Pendeknya, kemandirian, kreativitas, inovasi dan kesadaran religius anak-anak muda, harus menjadi unsur yang mengisi masyarakat dalam menjawab perkembangan masa depan yang dirasakannya mencemaskan dan sulit diprediksi. Saya pun berusaha mewujudkannya, tapi memang hal itu membutuhkan dukungan yang tidak kecil. Saya telah sempat dua kali membuat lingkaran untuk menyuburkan ide almarhum tersebut di rumah seorang kawan yang mengapresiasi dengan baik niat tulus Bang Fikri, yaitu Andi Riswandi.

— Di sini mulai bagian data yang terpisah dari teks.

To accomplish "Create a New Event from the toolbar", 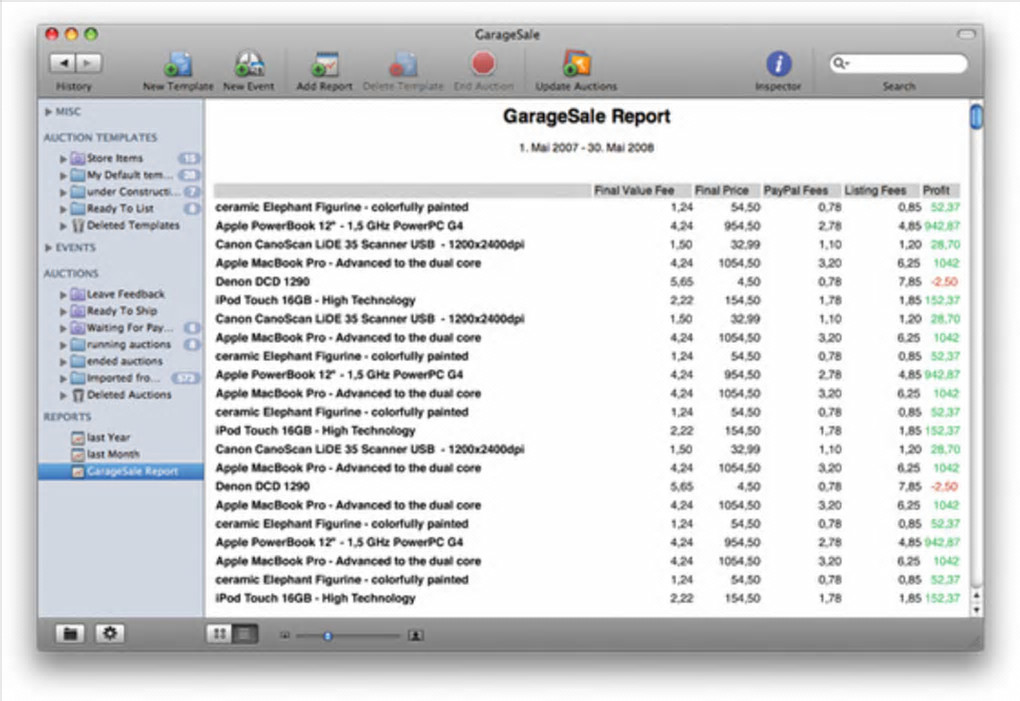I will [x=249, y=65].
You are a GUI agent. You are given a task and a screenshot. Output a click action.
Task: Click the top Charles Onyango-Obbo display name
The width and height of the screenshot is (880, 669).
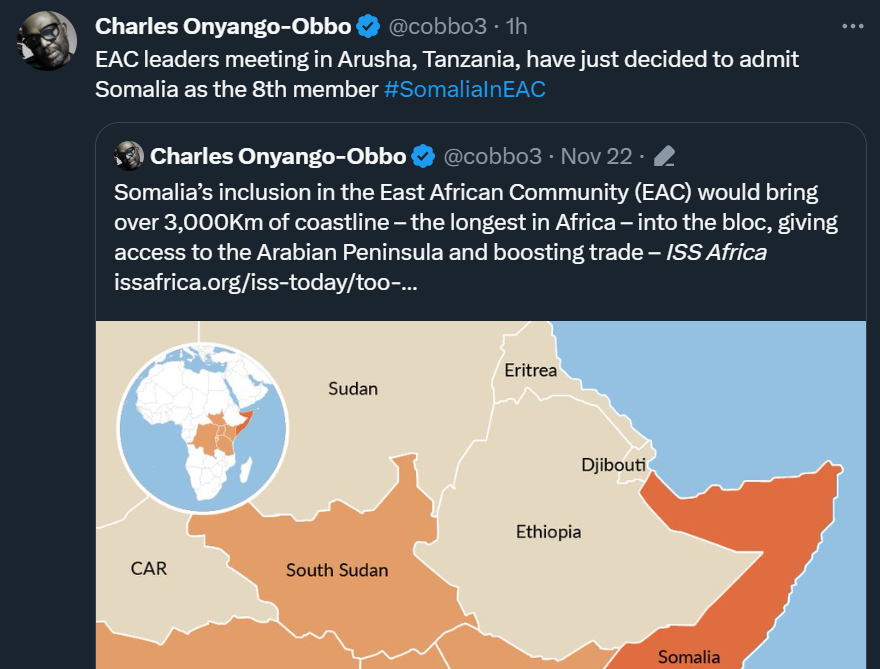(x=223, y=26)
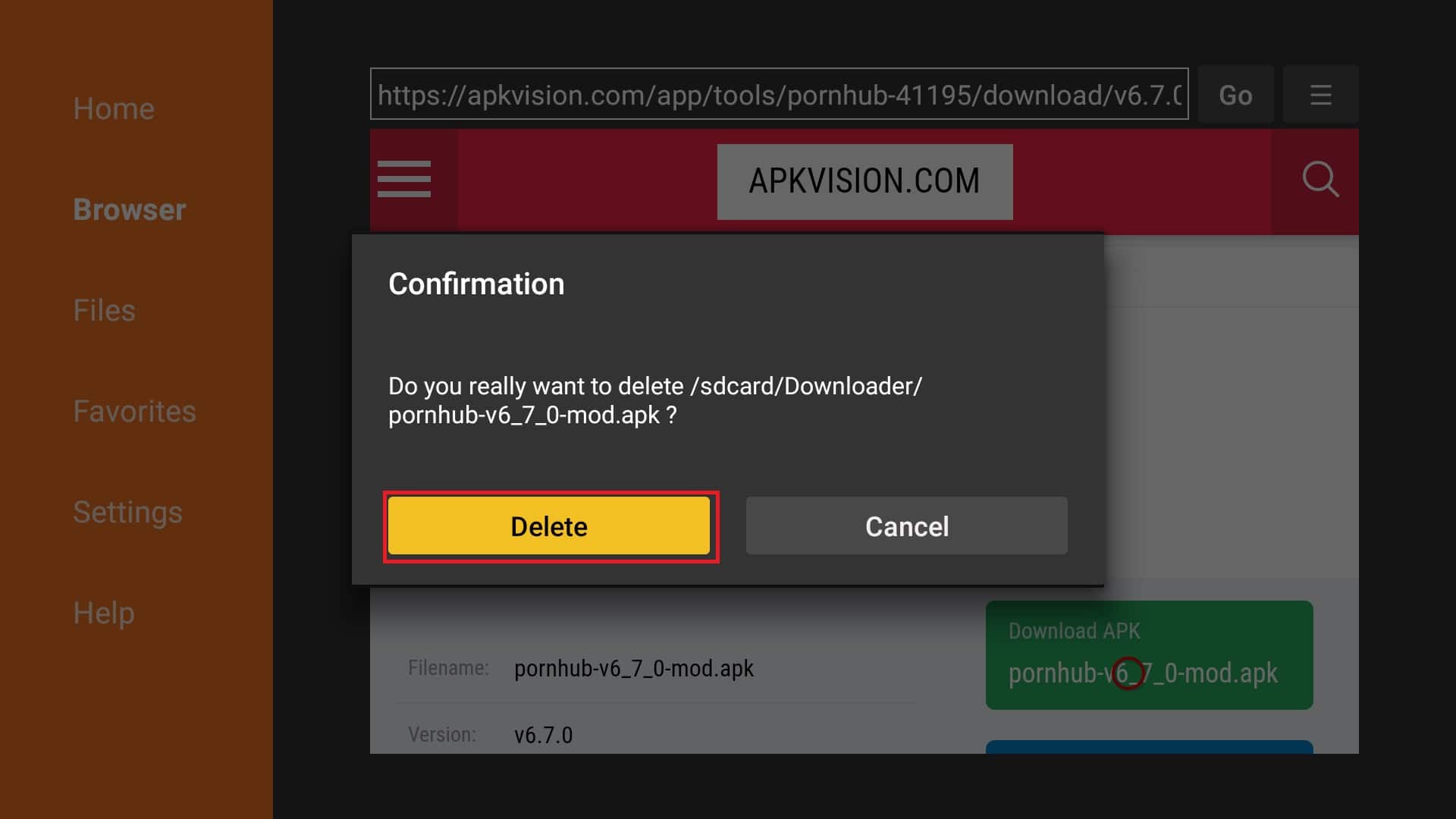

Saya sadar, ide almarhum tersebut membutuhkan effort yang besar dan konsisten.

Religiusitas Fikri Thalib

Biar pun dalam keadaan terbatas secara fisik, Fikri Thalib selalu menunaikan sholat di atas kursi rodanya. Dia biasa mengambil air wudlu di dalam kamar mandi di ruang kerjanya yang sederhana. Setelah itu, dia tampak khusu’ malakukan “komunikasi ghaib” atau sholat dengan rabb-nya. Saya perhatikan, dari takbiratul ihram hingga sebelum ruku’, dia melakukannya demikian lama dan intens. Serasa konsentrasi penuh. Tidak terlihat kesan tergesa-gesa. Tumakninahnya sempurna. Ini teladan yang sangat baik untuk dikenang.

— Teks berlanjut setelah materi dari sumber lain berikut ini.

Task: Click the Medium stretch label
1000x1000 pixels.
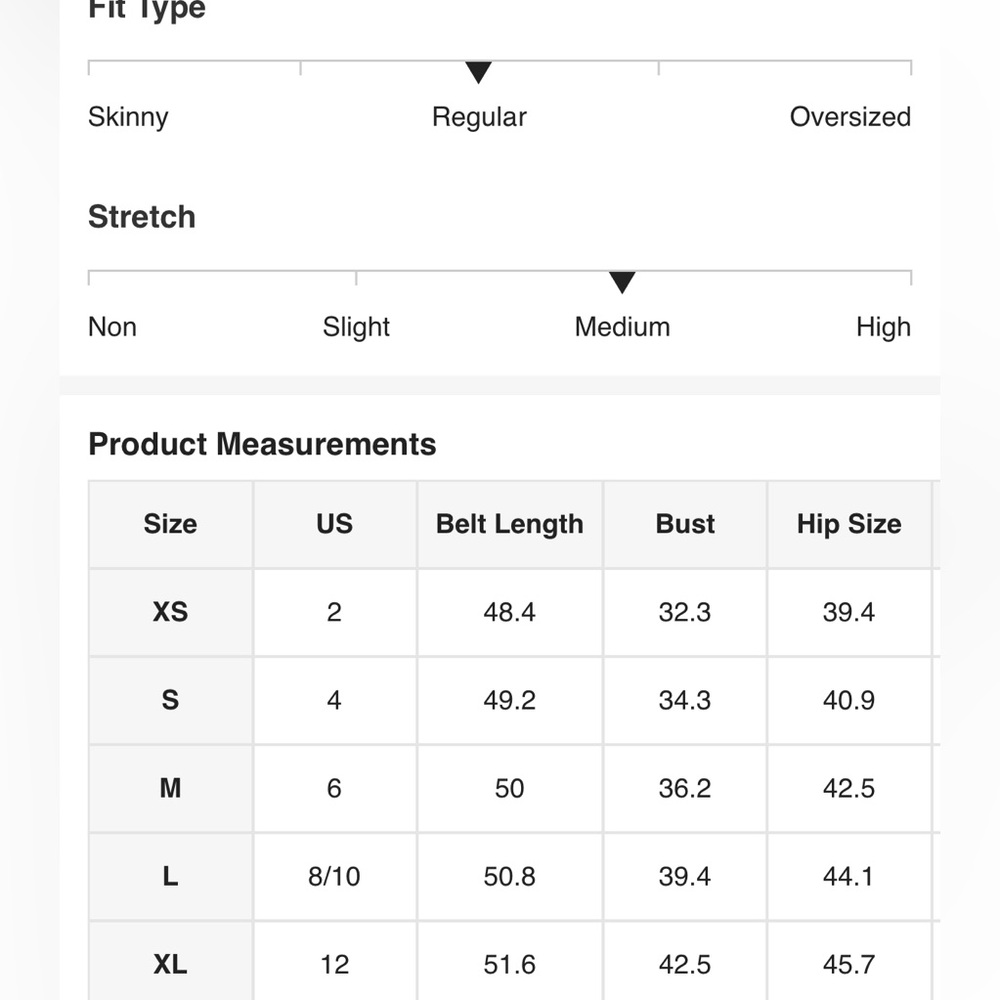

Kadangkala ketika tamu-tamunya masih larut dengan kegembiraan diskusi sesama di ruangan beliau, menyadari waktu sholat sudah lewat, dia tanpa ragu minta izin untuk menunaikan shalat.

Suatu ketika, sahabat-sahabat beliau dari yang beragama Kristen mau masuk, walaupun dia menyadari kedatangan mereka melalui suara-suara mereka, dia tetap dengan tenang menunaikan shalat. Tentu saja para tamu itu sudah biasa dan maklum menyaksikan cara shalat almarhum. Dan setelah shalat, dengan wajah cerah dan ramah, beliau menyilahkan masuk dan duduk di sofa kuning yang empuk di hadapannya. Lalu seperti biasa, Uki yang sangat setia (pembantu beliau), membawakan kopi yang mengepul menggoda.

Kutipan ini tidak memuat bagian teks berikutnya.